Li based her translations on the official stories from the U.S. Mint Web site. She worked hard to translate in such a way to make the state nicknames and other colloquialisms understandable in Chinese.
She researched the intellectual property rights concerning the U.S. Mint information provided for its own States Quarter project, and said that after several conversations she got the go-ahead to use the information in her project.
Interest in the book began to grow from word of mouth as she donated copies to public schools, libraries and nonprofit organizations in the United States and China. She did a book signing at the Dragon Festival last summer, and she presented copies to the Minnesota chapter of the U.S.-China Friendship Association used the copies I donated to them as gifts to the Chinese Counsel and his colleagues when they visited MN in November 2009.
Having published a few hundred of the books with her own money, the popularity of the book in China prompted World Affairs Press, the oldest and most prestigious publishing house in China, to offer another printing of 3,000 – which she said were all sold on the first day.

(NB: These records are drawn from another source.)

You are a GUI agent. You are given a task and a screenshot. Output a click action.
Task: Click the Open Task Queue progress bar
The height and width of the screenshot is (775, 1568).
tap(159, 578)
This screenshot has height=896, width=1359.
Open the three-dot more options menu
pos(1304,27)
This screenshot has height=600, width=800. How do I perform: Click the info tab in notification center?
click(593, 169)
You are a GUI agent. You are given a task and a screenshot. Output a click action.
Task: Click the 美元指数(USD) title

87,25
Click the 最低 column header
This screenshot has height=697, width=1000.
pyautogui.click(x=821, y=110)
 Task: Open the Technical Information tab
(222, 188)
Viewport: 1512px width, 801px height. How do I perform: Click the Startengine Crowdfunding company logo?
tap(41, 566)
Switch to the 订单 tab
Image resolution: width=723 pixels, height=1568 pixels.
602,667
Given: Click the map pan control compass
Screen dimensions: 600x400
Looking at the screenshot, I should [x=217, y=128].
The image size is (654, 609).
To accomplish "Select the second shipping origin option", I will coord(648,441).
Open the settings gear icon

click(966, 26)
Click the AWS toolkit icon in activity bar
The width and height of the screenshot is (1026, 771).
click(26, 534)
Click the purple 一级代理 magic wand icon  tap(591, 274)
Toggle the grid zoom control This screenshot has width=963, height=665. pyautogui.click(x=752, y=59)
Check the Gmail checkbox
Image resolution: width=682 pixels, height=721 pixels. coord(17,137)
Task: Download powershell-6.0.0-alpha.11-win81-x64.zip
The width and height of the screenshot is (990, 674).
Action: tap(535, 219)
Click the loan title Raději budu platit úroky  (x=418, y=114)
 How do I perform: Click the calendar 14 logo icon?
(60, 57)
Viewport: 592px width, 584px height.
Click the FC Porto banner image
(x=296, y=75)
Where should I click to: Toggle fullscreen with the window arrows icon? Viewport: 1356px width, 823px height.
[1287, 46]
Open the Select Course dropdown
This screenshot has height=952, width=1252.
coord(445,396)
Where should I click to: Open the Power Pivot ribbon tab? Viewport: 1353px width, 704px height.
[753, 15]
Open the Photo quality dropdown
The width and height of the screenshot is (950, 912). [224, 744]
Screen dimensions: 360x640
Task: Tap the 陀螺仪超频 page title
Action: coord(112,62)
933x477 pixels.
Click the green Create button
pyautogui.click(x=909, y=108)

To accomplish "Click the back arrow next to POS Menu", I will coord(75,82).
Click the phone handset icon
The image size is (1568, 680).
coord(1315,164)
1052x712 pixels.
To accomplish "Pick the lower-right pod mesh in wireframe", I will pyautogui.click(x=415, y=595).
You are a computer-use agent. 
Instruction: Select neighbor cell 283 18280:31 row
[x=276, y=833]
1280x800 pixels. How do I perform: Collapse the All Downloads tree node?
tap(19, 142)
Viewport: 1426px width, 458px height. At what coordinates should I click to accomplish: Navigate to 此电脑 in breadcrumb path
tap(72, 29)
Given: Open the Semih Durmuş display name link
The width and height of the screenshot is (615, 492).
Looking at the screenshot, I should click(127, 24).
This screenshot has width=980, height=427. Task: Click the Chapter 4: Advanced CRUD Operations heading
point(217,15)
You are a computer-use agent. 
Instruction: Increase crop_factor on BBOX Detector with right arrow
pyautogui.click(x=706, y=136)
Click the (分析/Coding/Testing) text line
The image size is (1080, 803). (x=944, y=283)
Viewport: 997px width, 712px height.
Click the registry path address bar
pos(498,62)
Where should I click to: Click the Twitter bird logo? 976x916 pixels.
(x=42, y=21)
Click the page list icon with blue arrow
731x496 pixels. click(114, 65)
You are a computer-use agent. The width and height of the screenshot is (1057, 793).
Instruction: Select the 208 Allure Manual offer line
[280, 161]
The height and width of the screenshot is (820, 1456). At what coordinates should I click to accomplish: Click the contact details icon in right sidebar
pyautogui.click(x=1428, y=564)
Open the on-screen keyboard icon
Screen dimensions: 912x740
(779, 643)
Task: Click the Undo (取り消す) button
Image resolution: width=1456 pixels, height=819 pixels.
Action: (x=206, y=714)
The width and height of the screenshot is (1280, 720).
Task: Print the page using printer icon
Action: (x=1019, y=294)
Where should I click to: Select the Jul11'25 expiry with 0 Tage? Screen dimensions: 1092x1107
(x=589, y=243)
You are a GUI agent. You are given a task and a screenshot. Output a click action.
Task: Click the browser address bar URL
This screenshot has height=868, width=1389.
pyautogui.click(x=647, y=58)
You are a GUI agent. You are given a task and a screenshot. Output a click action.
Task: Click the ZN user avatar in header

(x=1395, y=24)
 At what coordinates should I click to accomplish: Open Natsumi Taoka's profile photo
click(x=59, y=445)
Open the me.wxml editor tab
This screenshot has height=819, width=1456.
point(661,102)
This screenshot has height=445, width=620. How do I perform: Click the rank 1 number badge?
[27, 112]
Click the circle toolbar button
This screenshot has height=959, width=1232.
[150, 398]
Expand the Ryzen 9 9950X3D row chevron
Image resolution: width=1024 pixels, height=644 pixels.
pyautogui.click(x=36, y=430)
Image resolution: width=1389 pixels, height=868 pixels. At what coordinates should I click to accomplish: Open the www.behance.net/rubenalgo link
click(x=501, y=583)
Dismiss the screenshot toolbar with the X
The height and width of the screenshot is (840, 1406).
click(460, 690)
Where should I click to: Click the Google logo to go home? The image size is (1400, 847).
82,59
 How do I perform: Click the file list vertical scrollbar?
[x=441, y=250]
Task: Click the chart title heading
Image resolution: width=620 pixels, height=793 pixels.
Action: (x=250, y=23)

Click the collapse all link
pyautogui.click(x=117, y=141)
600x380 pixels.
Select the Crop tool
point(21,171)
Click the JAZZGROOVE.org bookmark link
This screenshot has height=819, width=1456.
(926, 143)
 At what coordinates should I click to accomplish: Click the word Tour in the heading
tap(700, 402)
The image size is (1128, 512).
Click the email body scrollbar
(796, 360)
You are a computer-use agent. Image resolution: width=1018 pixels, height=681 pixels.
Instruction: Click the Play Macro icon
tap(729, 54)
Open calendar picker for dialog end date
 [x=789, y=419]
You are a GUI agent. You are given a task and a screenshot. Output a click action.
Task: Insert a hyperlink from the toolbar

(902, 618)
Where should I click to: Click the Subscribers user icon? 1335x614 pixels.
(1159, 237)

“When I came home I was asked to do a book signing, and I thought ‘that is for famous people’,” said Li.
There are many book signings at the nations largest bookstore each day. She was surprised to learn that the line of people at the building, men and women, young and old, were all waiting to get a signed copy of her book.
On a recent trip to China, Li said she brought a few rolls of the Hawai’i Quarter – the last one released in the series of 50. She said quarters don’t make there way to China and tourists and families in America are the best chance to get the coins.
“The editor was handing out Hawai’i quarters,” she said.
When Li learned that the U.S. Library of Congress has already placed her book in its collection, she said it gave her a sense that she has some tangible thing to leave as her legacy to pass on to the next generation.